仕入屋錠前屋56 ANTHEM 2

「なんでこんなとこでお前と飯食ってんだろうな、俺は」
 哲はフォークの先でグリルされたパプリカをつつきながら、向かいに腰掛けた男に目を向けた。きっちり着込んだスーツが似合うようになってきた。ということは、サラリーマンが板についてきた、ということだ。自分ではこうはいかないと思いながら、語を継ぐ。
「美味いけど何か落ち着かねえし、そもそも男同士でくるような店か、ここ」
「うーん、それは俺も思うけどね」
 周囲を見回し、猪田は細長い華奢なグラスに入ったビールをしげしげと見つめ、暫く迷った挙句ごくごくと飲んでテーブルに置いた。
「まあ、いいんじゃない。タダなんだし」
 そう言って笑い、猪田も皿の上の野菜を口に運ぶ。
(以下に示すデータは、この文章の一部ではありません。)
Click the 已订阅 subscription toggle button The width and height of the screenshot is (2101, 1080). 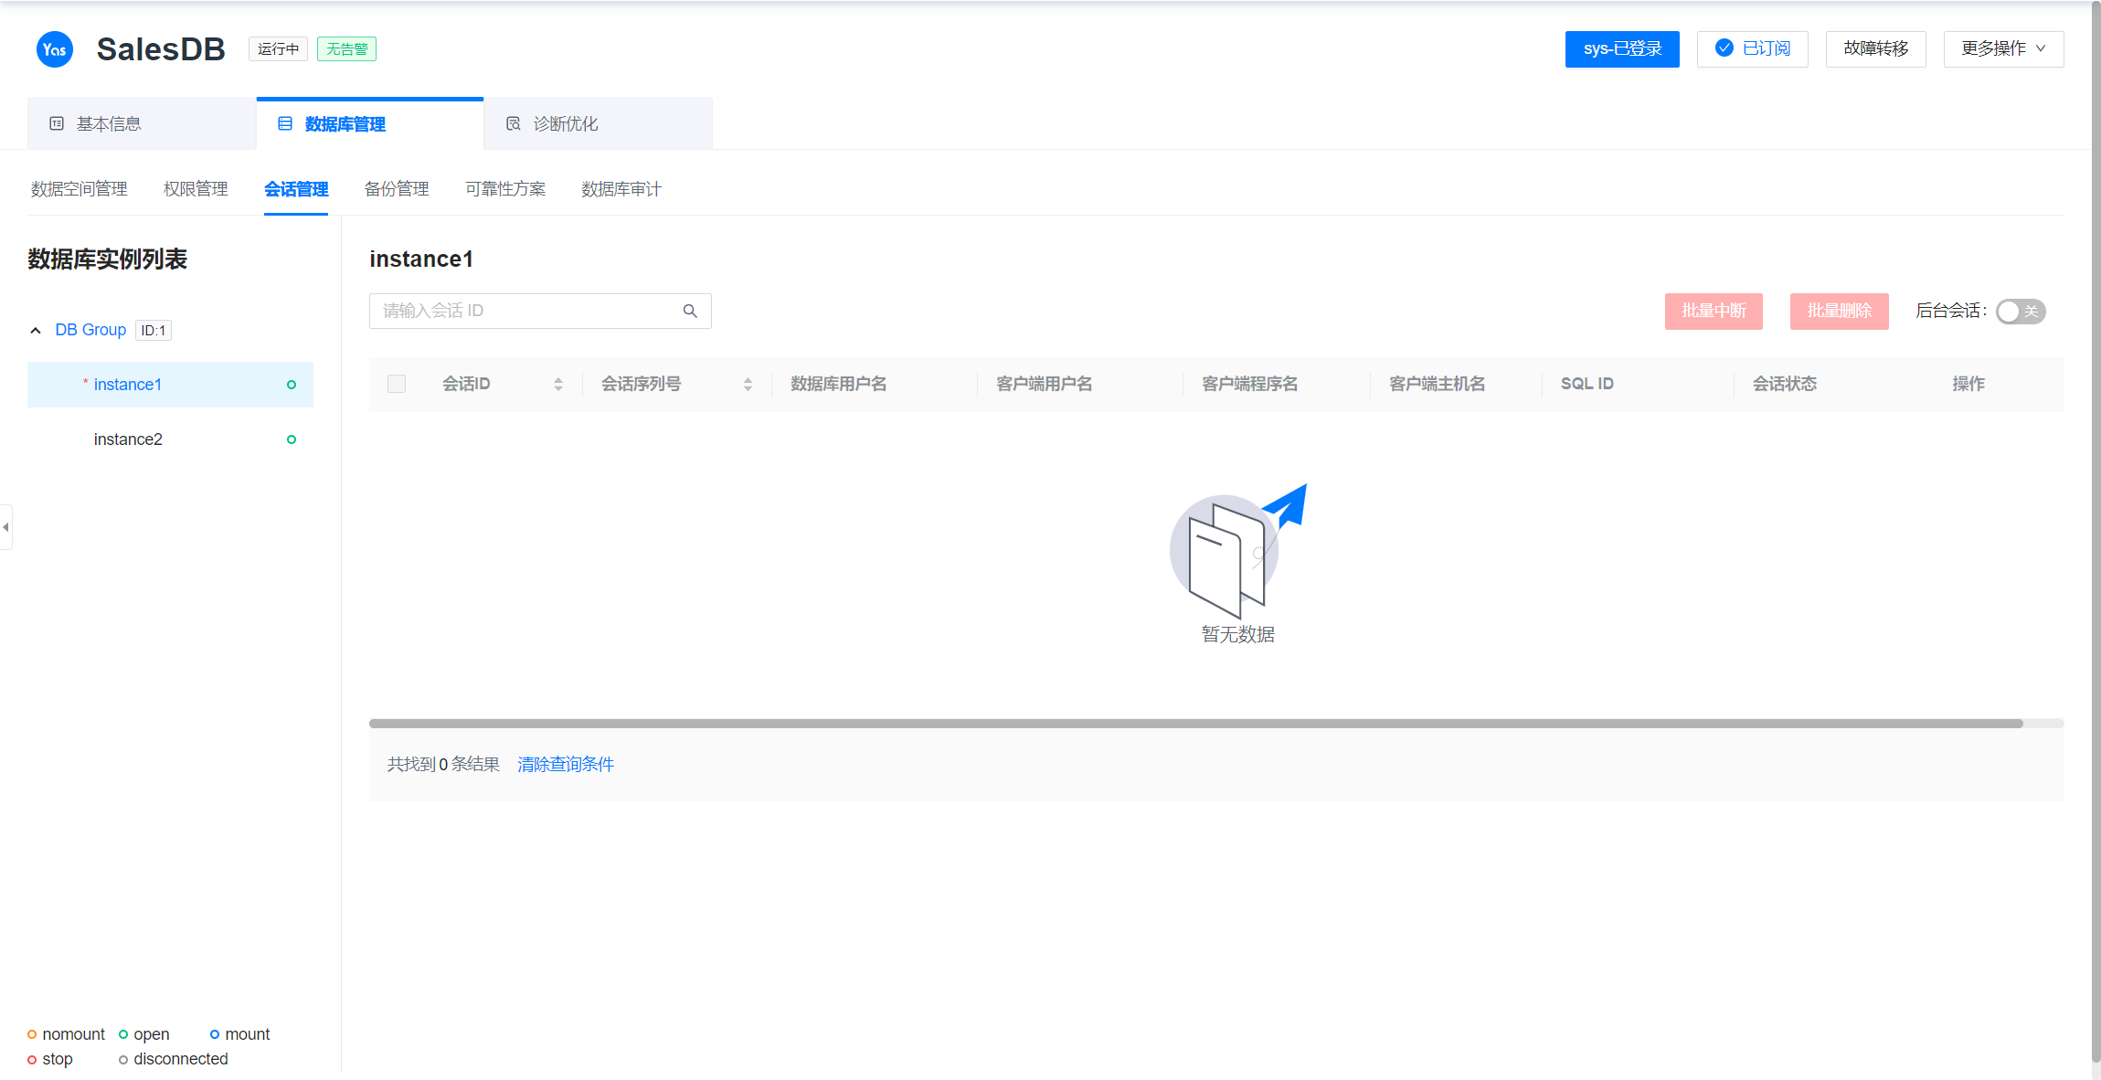point(1752,48)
新しくオープンしたレストランに猪田の従兄弟が勤めることになった、というのは随分前から聞いていた。何とかフーズとかいう会社の店ではあるが、チェーン展開する予定はないらしい。
 前評判もなかなかで、従兄弟はこの店に勤めることを楽しみにしていたそうだ。ソムリエだという従兄弟から猪田に食事券が届いたのはオープンしてひと月経った先月末で、彼女と別れて丁度一年経つ猪田が誘ったのは哲だった。
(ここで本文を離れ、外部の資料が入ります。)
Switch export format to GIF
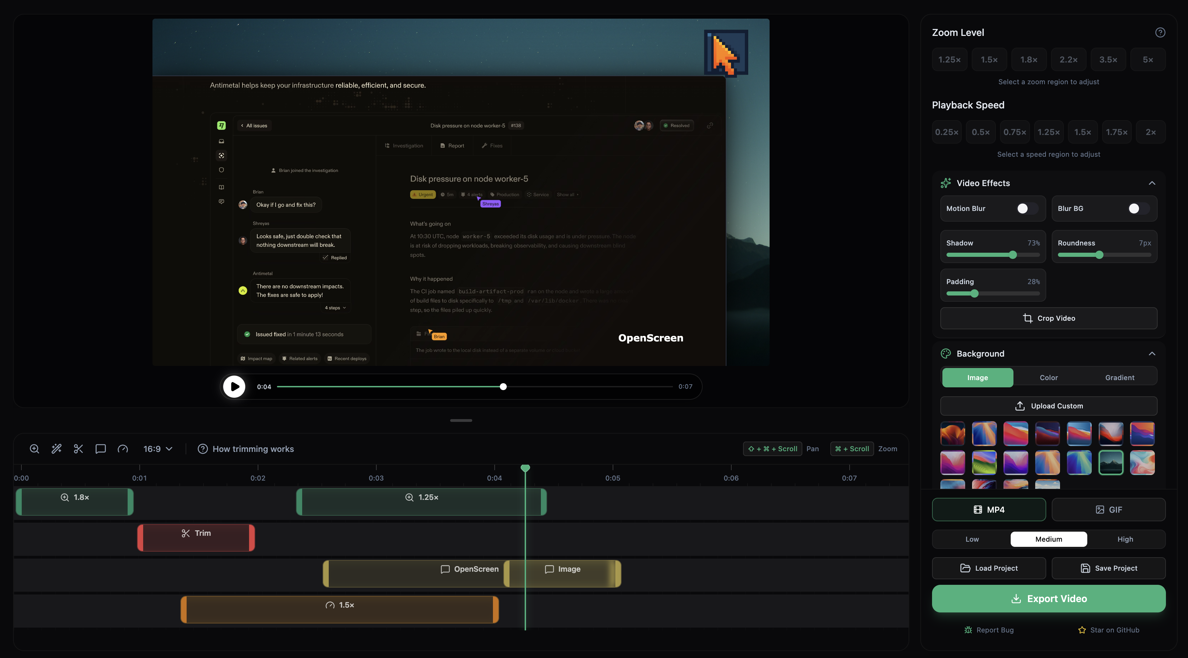This screenshot has width=1188, height=658. (1109, 509)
「文句はねえけど。俺の他に誰かいんだろ、もっとこういうとこの似合う奴が」
「別に場違いじゃないと思うけど。それより哲だって料理人の端くれだろ。向学心を持ってだねー」
「るせえな、俺に学とかいう字のついた単語はおよそ似合わねえんだよ。とにかく尻の座りが悪ぃっての。で、お前の従兄弟ってどれよ」
「あれ、ほらあそこで鼻の下伸ばして女の子に赤ワイン注いでる……」
「伸びてっか?」
「伸びてる。かなり伸びてるね。羨ましいな。綺麗な女の子たくさん相手にしてさ」
 俺なんて得意先は親父ばっかだ。零す猪田の頭上には太い木の梁が剥き出しになっている。焦げ茶の梁と白い天井、ダウンライトのやわらかな光。雑誌で取り上げられたというのも頷ける、所謂今時の洒落た店である。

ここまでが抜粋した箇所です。